Start of PROVIDED INFORMATION

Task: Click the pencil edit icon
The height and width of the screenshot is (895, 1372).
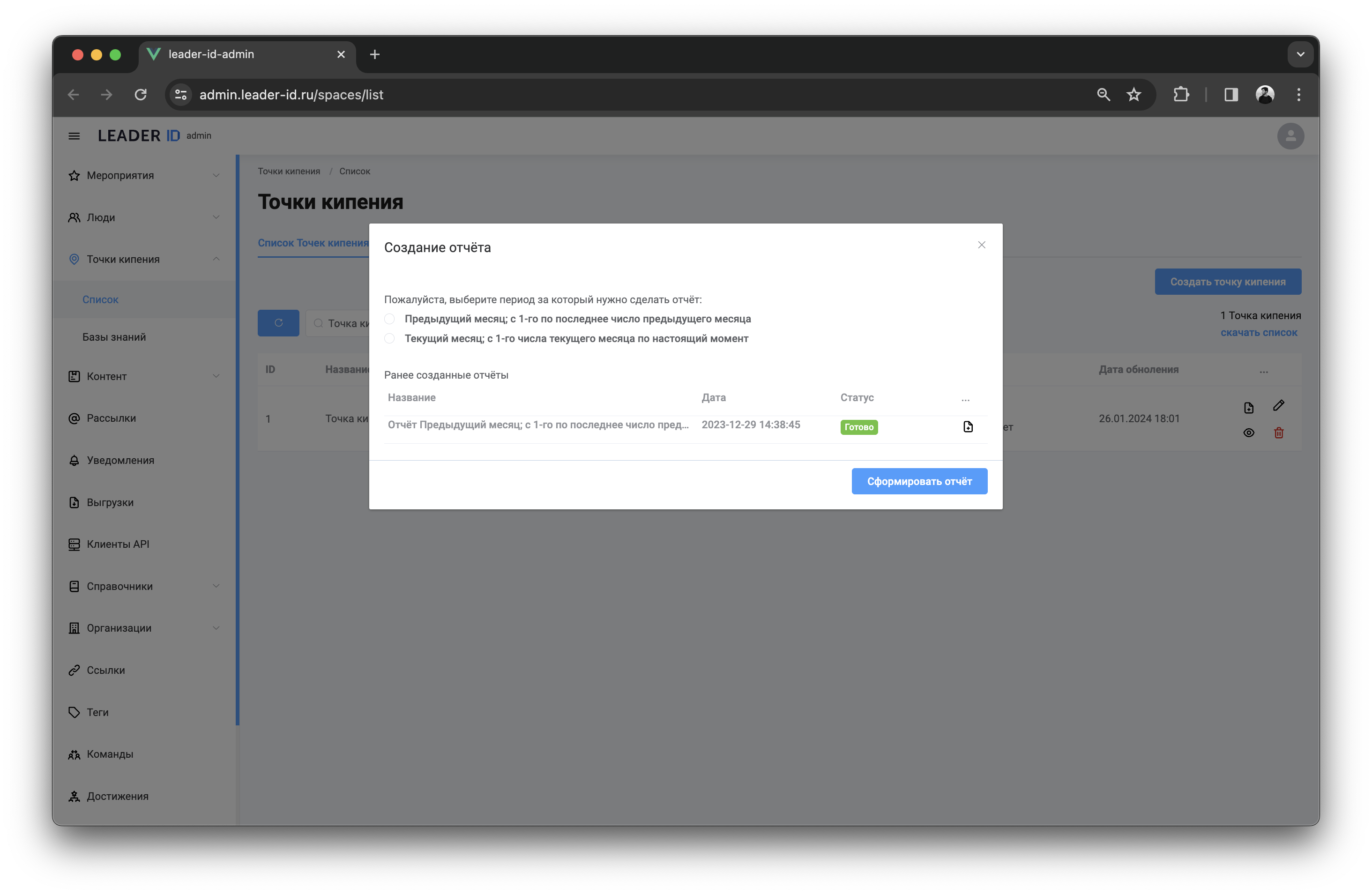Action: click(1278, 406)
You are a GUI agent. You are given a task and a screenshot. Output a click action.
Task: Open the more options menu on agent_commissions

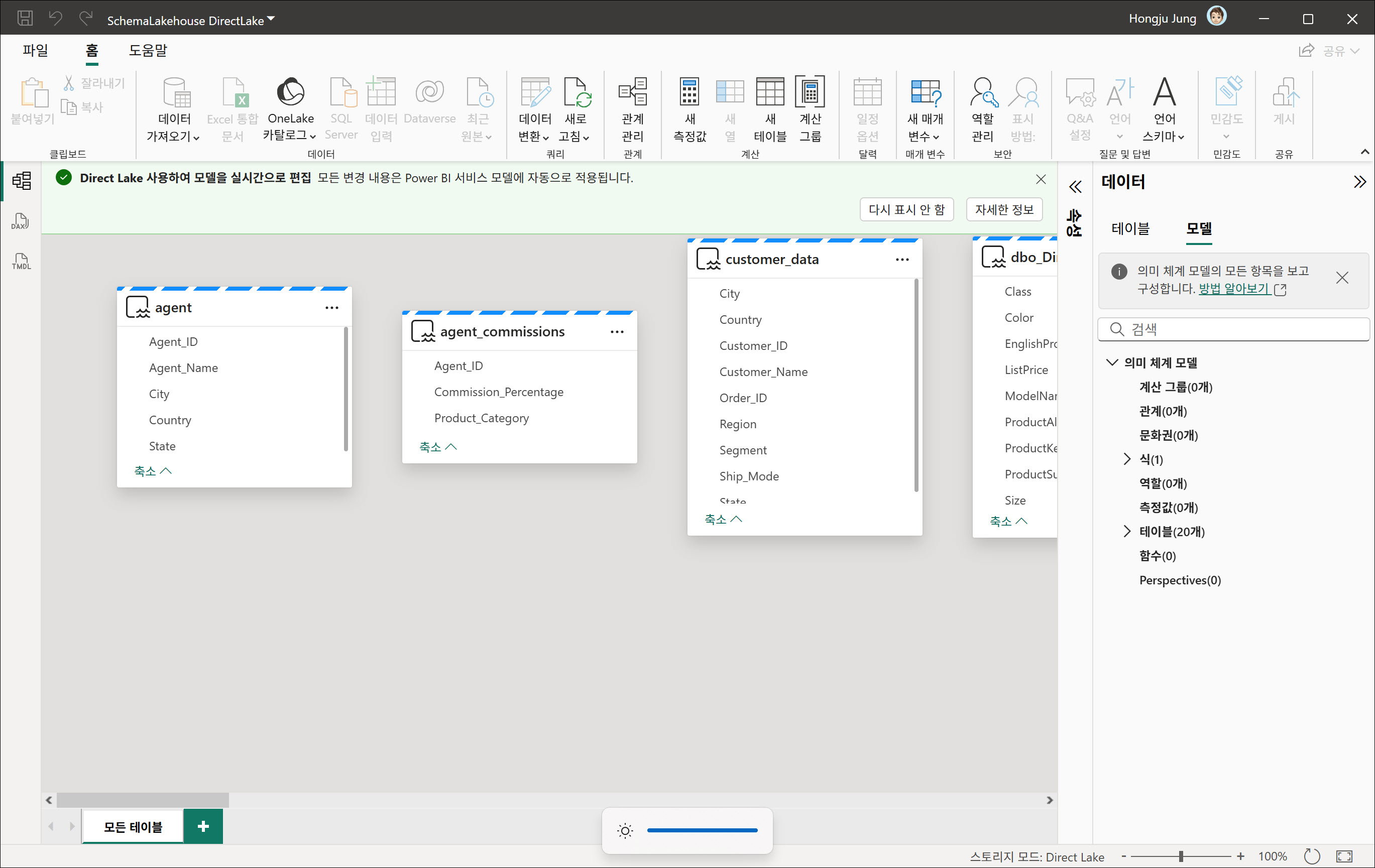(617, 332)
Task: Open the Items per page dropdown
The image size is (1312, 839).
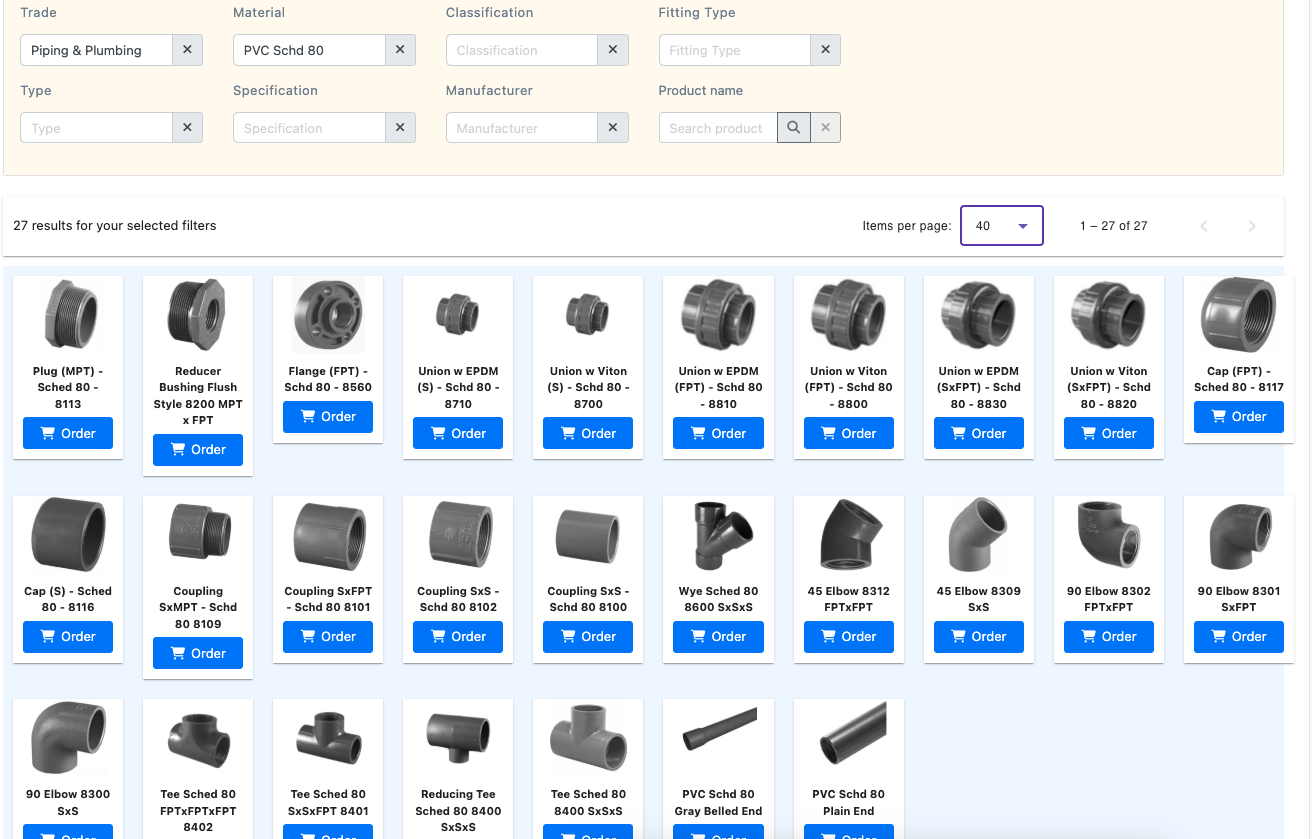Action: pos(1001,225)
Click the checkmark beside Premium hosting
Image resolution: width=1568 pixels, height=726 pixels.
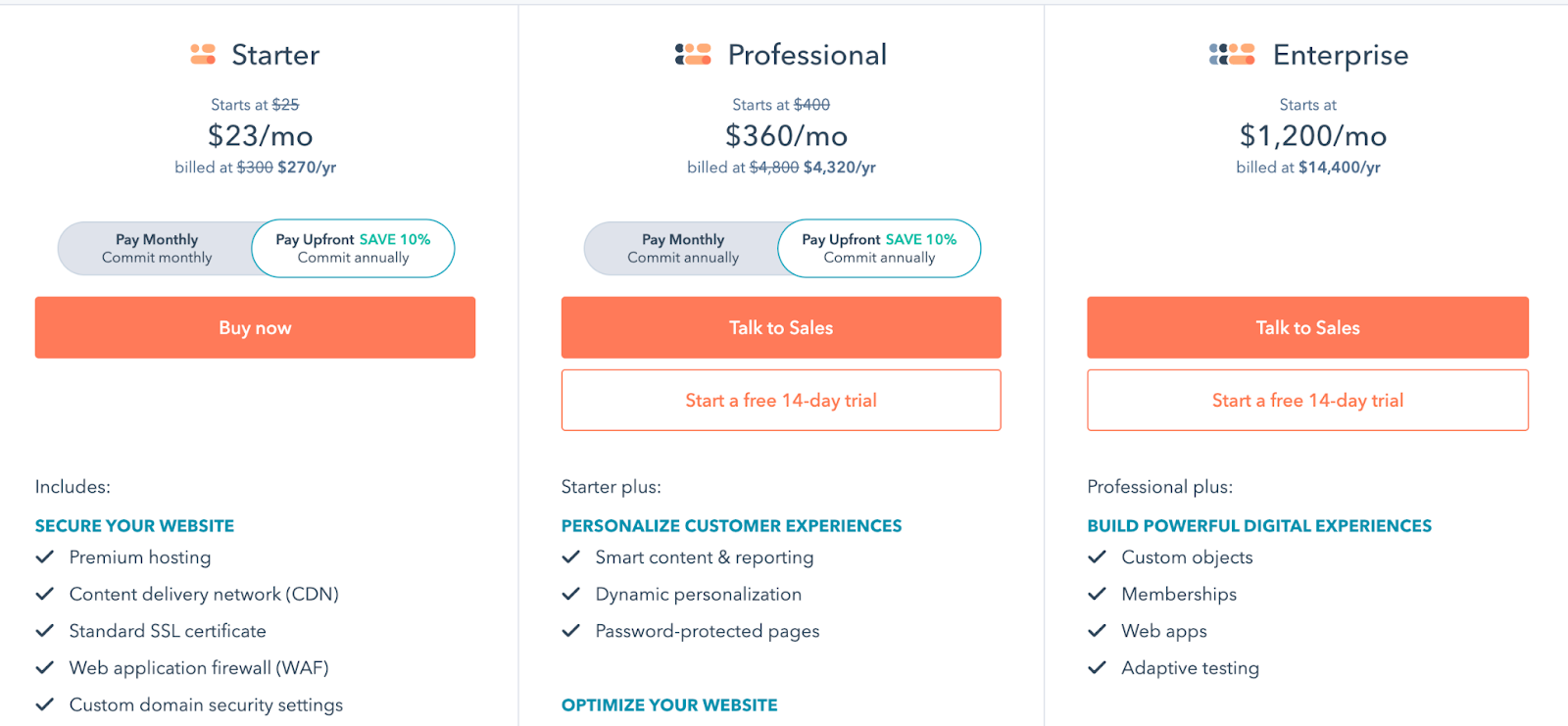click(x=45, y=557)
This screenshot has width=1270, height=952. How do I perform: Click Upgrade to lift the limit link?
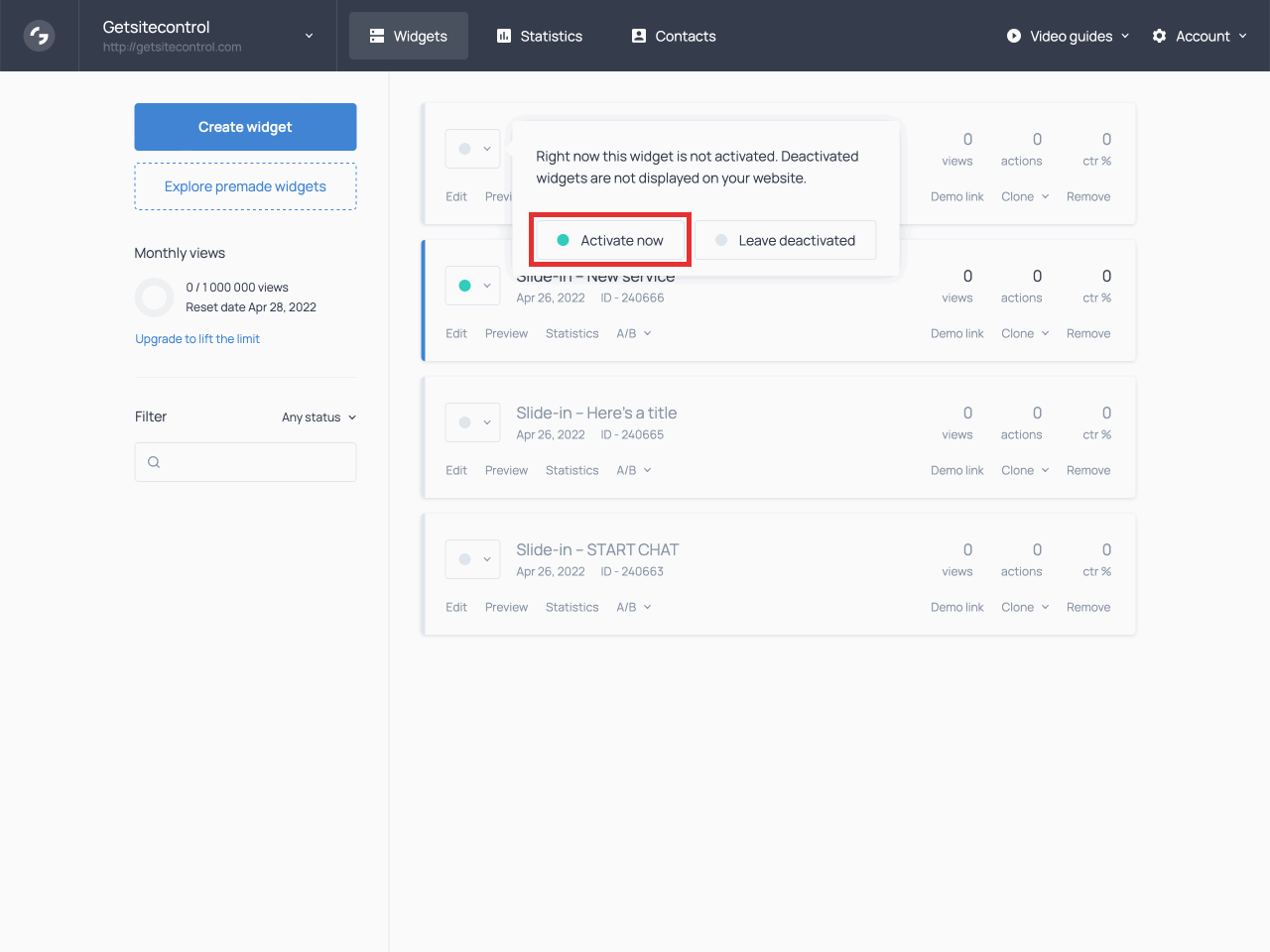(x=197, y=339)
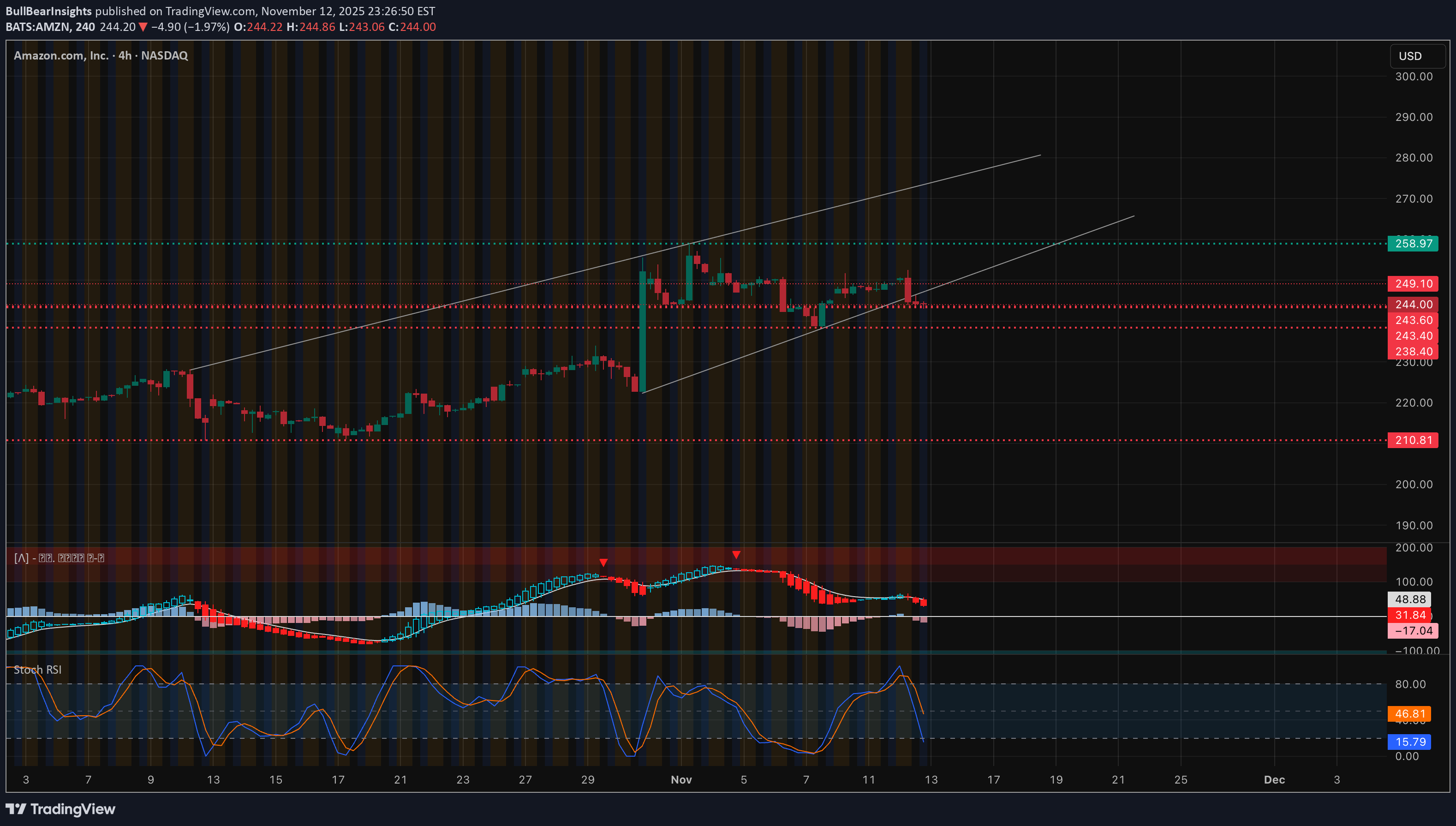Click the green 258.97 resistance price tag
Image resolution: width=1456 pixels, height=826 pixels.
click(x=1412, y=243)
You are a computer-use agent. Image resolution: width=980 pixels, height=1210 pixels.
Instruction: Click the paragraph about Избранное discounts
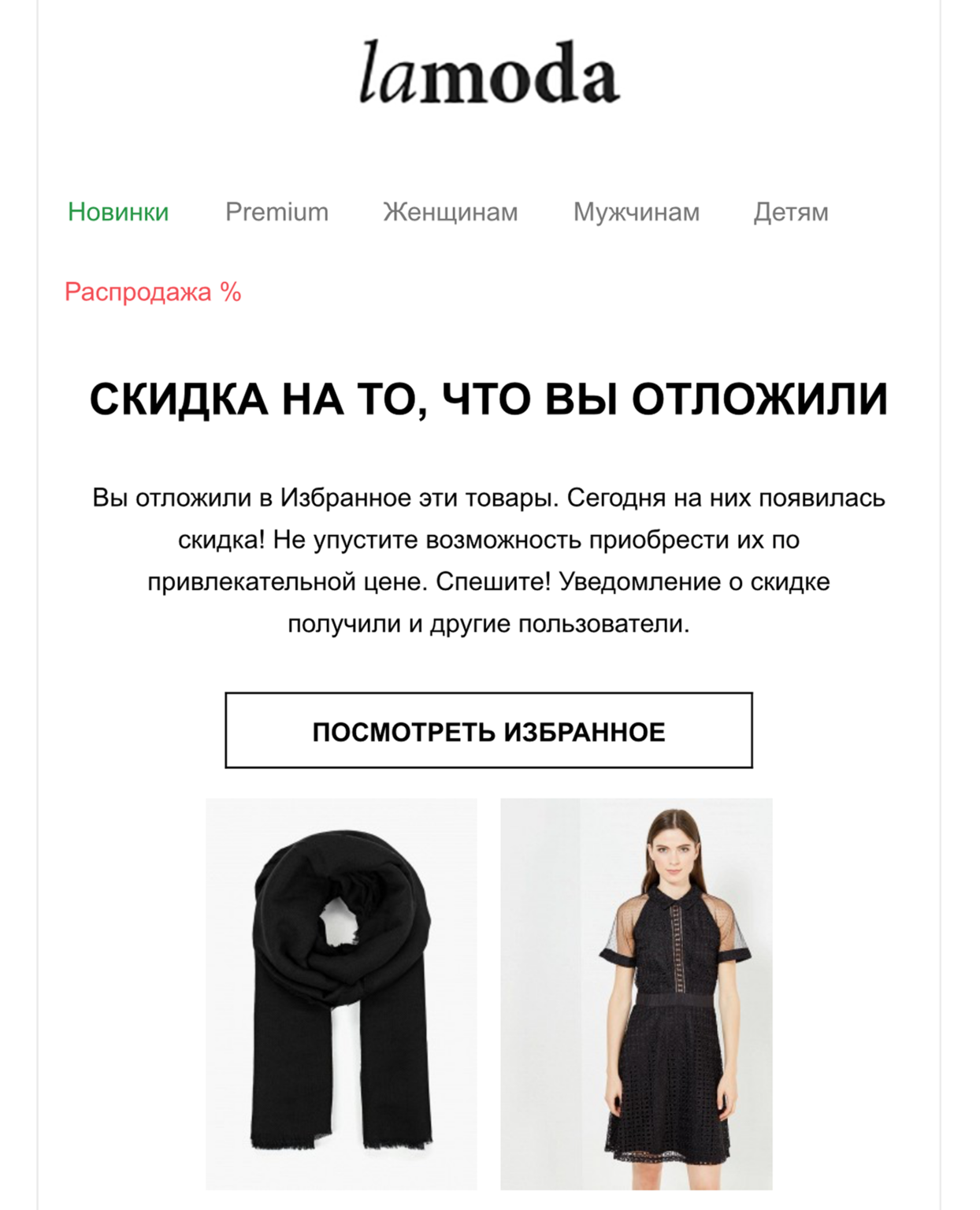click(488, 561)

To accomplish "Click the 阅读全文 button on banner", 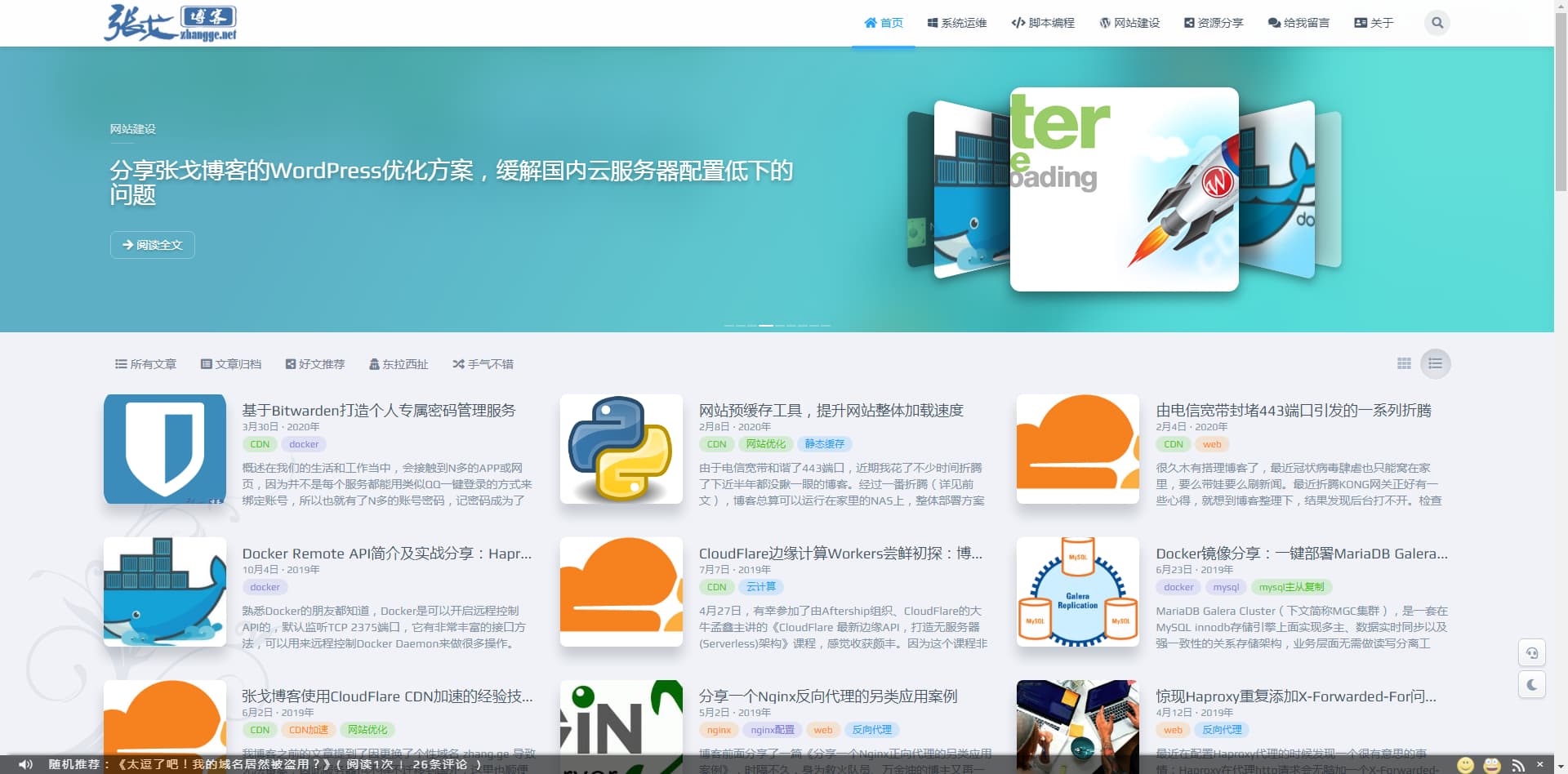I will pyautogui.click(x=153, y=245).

End of PROVIDED INFORMATION

> _EXERCISE AIM_
Extract the lines of the records above, starting at the first line and ending at the line that contains "Action: pos(1001,225)", and copy them without changes, leaving the pictures out.

> _EXPECTED ANSWER_
Task: Click the pencil edit icon
The height and width of the screenshot is (895, 1372).
Action: click(1278, 406)
You are a GUI agent. You are given a task and a screenshot. Output a click action.
Task: Open the more options menu on agent_commissions

(617, 332)
Task: Open the Items per page dropdown
The image size is (1312, 839).
Action: pos(1001,225)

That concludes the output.